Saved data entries
+ + +
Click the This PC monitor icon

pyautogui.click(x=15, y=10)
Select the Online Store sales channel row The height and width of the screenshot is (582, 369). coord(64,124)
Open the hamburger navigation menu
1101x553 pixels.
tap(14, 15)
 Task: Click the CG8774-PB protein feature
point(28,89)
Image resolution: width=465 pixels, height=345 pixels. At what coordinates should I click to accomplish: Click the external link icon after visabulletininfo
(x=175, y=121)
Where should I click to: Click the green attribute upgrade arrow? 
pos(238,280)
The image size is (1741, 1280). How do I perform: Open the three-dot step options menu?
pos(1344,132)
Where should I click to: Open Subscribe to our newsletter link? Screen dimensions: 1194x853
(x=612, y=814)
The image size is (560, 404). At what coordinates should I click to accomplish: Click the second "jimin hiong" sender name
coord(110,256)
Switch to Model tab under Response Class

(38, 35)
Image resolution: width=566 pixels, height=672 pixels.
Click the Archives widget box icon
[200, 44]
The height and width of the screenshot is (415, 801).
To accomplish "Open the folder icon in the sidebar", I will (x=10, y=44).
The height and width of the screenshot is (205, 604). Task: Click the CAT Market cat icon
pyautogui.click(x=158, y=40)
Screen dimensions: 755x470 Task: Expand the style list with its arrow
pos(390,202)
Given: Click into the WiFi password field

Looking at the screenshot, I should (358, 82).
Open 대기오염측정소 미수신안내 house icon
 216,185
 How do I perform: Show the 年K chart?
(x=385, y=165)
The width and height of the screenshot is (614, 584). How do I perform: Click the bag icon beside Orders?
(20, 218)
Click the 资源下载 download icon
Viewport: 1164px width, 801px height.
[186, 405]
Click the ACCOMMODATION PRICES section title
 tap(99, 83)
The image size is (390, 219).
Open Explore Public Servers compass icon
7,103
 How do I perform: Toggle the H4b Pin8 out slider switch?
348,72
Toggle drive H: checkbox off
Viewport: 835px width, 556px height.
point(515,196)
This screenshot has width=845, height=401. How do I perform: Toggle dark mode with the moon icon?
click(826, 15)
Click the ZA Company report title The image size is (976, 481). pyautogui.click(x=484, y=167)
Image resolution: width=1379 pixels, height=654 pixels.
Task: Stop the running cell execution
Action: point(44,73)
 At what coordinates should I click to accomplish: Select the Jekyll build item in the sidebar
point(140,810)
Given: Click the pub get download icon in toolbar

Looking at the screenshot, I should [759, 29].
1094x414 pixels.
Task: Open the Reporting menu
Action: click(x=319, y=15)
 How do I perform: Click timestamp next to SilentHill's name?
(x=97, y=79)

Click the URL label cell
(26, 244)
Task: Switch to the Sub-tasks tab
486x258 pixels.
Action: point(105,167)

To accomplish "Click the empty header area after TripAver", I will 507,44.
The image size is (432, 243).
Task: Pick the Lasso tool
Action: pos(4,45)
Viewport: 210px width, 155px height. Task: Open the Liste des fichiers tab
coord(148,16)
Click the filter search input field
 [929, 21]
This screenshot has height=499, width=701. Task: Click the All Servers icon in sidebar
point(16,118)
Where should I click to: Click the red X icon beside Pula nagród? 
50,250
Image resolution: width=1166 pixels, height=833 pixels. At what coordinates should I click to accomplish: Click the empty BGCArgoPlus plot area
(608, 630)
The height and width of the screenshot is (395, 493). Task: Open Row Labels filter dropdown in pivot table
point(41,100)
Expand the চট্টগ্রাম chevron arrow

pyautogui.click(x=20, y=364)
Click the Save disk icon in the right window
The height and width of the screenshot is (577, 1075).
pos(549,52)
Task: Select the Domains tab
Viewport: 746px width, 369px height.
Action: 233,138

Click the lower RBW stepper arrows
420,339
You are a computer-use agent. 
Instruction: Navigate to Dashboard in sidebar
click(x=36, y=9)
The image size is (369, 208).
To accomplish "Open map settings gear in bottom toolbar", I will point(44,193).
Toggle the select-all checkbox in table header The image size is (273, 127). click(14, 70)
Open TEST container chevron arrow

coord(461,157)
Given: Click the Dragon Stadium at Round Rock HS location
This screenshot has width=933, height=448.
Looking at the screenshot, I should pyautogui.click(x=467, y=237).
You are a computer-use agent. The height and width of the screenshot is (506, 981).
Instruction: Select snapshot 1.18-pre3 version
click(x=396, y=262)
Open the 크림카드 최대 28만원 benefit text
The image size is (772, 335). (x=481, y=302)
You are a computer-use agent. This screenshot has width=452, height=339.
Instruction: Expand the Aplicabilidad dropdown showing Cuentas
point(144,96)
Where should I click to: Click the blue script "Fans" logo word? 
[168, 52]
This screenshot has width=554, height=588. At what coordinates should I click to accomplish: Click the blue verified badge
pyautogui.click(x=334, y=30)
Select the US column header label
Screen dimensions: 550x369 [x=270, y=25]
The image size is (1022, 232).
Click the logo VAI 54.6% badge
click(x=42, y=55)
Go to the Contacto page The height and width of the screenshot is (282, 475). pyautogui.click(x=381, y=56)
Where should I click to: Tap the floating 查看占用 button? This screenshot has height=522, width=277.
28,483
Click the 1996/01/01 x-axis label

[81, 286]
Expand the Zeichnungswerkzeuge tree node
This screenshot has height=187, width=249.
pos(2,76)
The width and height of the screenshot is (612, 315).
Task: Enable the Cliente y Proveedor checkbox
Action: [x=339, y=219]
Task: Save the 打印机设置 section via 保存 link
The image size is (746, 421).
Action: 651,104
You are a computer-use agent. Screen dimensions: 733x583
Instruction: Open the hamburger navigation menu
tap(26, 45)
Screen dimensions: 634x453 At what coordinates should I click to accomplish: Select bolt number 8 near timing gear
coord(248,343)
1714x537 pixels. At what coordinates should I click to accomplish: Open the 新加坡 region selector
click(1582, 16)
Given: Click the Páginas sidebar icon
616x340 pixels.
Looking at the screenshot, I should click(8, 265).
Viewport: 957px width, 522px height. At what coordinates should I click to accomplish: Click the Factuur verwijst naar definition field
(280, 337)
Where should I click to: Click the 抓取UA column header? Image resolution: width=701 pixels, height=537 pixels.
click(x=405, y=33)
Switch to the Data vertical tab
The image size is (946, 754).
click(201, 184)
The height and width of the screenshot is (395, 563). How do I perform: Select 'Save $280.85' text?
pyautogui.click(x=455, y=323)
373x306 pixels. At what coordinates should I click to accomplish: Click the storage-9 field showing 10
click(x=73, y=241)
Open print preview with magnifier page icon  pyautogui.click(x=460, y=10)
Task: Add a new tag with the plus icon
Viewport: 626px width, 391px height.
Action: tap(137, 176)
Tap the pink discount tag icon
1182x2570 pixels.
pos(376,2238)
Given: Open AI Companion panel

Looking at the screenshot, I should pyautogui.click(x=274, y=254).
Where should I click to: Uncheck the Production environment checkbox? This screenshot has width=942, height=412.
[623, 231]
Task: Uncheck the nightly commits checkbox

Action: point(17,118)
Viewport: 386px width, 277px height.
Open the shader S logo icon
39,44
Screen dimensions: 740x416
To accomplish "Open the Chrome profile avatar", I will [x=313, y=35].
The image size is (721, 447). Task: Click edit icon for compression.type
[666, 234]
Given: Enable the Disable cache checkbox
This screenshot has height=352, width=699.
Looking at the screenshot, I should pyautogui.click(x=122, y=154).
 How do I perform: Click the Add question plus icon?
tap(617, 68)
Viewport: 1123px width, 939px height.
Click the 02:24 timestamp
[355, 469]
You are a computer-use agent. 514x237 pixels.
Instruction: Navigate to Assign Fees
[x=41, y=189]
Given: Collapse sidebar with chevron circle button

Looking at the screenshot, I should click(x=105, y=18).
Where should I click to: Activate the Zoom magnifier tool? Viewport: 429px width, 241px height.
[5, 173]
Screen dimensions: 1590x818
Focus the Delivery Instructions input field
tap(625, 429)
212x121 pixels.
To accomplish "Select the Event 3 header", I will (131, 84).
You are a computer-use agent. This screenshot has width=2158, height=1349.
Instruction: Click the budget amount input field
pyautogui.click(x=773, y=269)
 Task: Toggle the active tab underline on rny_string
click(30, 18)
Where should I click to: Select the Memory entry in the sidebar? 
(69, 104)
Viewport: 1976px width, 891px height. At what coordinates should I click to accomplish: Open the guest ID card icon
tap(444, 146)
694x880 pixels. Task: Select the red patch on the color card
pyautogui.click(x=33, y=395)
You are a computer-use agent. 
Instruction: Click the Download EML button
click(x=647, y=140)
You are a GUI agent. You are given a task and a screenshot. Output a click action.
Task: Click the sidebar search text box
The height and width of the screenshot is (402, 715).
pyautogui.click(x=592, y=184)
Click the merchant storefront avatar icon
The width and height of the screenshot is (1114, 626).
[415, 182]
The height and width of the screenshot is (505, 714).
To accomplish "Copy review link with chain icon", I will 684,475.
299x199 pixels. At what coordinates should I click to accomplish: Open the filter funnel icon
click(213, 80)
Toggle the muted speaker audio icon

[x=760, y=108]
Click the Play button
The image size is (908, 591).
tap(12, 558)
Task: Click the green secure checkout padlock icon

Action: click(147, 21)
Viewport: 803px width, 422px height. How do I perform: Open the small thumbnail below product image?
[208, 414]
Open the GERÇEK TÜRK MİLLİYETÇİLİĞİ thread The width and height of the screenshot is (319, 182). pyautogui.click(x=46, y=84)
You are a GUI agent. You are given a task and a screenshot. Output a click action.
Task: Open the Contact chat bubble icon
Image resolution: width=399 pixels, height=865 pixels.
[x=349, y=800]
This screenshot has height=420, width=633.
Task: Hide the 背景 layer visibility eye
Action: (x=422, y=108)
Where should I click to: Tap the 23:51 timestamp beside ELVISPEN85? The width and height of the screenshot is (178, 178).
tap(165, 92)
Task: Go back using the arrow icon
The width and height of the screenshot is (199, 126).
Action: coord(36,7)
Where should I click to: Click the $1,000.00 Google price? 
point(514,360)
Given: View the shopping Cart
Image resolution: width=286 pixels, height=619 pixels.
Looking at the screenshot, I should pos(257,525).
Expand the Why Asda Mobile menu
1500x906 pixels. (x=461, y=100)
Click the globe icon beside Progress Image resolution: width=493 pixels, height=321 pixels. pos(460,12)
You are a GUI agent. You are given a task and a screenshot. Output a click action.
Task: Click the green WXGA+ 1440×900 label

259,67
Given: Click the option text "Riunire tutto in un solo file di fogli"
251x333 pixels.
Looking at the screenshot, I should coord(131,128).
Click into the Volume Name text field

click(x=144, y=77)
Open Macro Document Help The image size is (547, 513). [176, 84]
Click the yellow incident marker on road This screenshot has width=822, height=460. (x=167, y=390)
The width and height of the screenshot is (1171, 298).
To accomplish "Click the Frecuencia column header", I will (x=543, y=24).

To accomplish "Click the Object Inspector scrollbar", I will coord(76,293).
+ + +
• YOUR TASK: Whenever a line of the records holds the string "computer", pick it out and copy it.

• REPLY:
You are a computer-use agent. 
You are a computer-use agent. The height and width of the screenshot is (506, 981).
You are a computer-use agent. This screenshot has width=452, height=339.
You are a computer-use agent. Screen dimensions: 733x583
You are a computer-use agent. 514x237 pixels.
You are a computer-use agent. This screenshot has width=2158, height=1349.
You are a computer-use agent. 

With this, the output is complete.